= Mosley baronets of Rolleston (1st creation, 1640) =

Escutcheon of the Mosley baronets of Rolleston

The Mosley baronetcy, of Rolleston in the County of Stafford, was created in the Baronetage of England on 10 July 1640 for Edward Mosley, of Rolleston Hall. He was a son of Rowland Mosley (1558–1616), and grandson of Sir Nicholas Mosley of Hough End Hall (who acquired the Manor of Manchester in 1596 and was Lord Mayor of London in 1599), and nephew of the lawyer and politician Sir Edward Mosley He had been knighted by King James I of England in 1614; appointed a justice of the peace and Attorney-General for the Duchy of Lancaster; and elected as a Member of Parliament for Preston in 1614, 1620–1622, and 1624–1625. He inherited the estates of his uncle Sir Edward Mosley.

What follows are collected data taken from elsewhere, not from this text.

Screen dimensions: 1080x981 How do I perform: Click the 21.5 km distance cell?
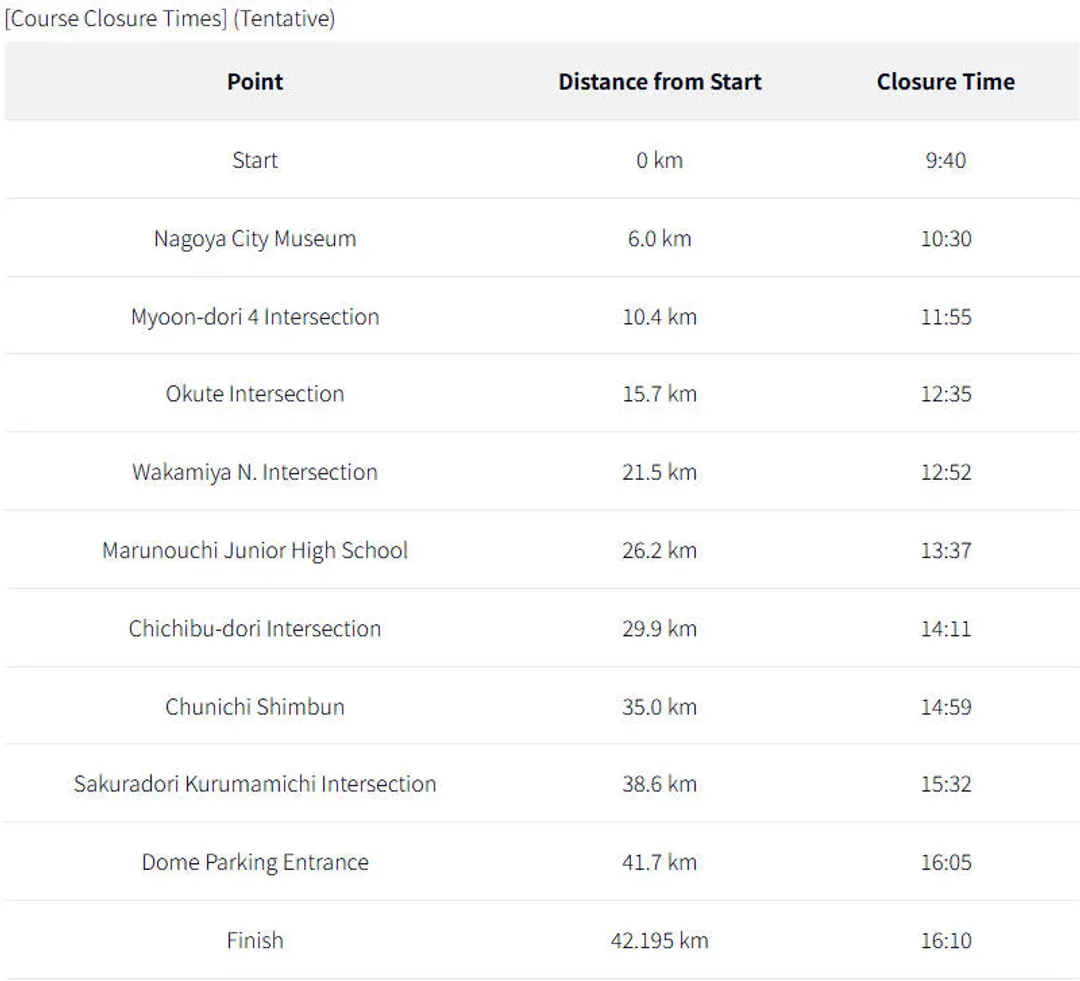660,472
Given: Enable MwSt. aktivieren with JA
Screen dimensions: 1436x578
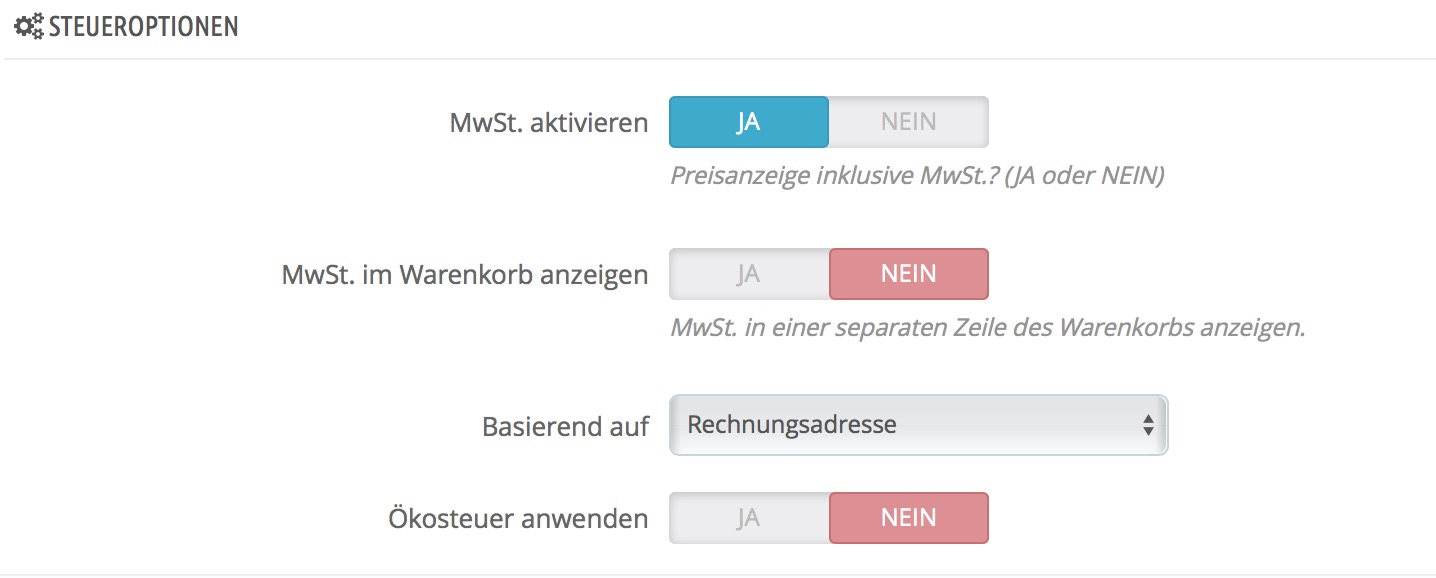Looking at the screenshot, I should [x=748, y=122].
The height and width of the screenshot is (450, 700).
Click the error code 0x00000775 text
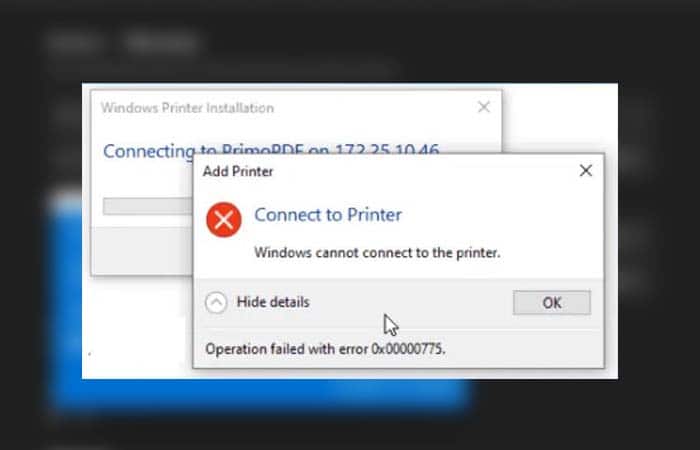click(x=408, y=349)

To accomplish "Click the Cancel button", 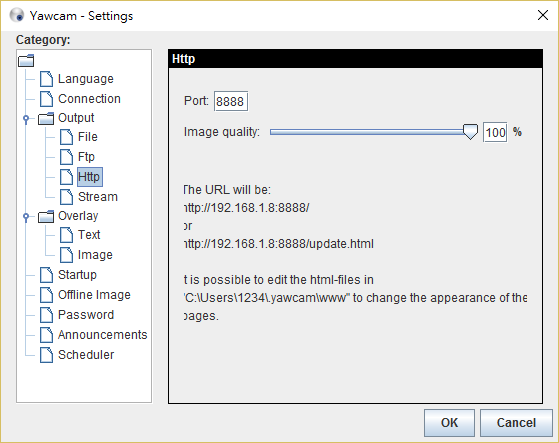I will point(516,423).
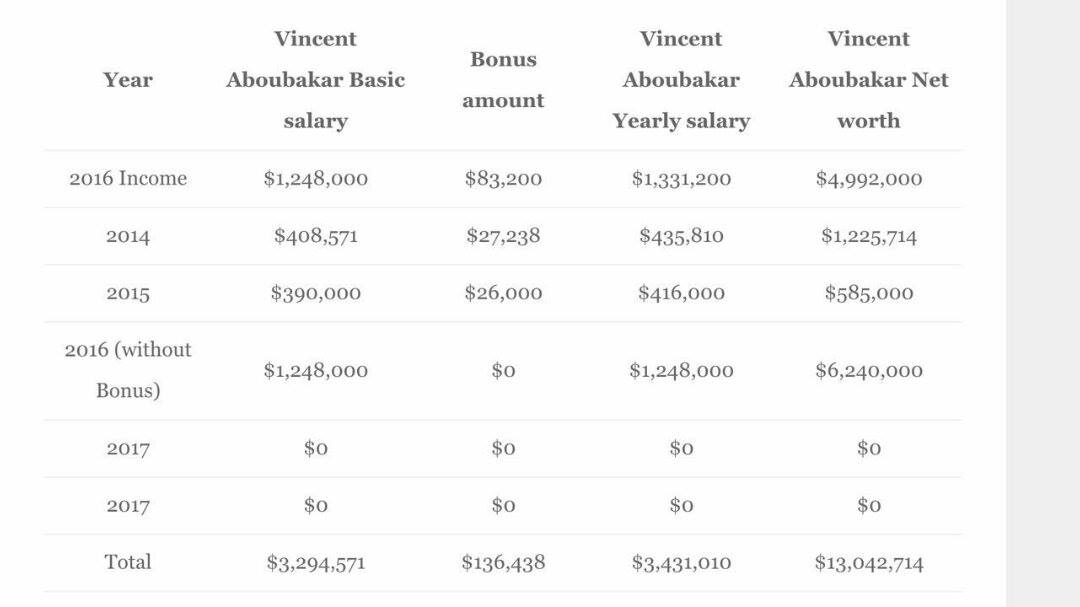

A Royalist who was High Sheriff of Staffordshire, Mosley was taken prisoner in 1643 at the First Battle of Middlewich. Then subjected to heavy financial penalties, he lived out his life with money troubles and debt.

The 2nd Baronet sat as Member of Parliament for St Michael from 1661 to 1665. The baronetcy became extinct on his death in 1665.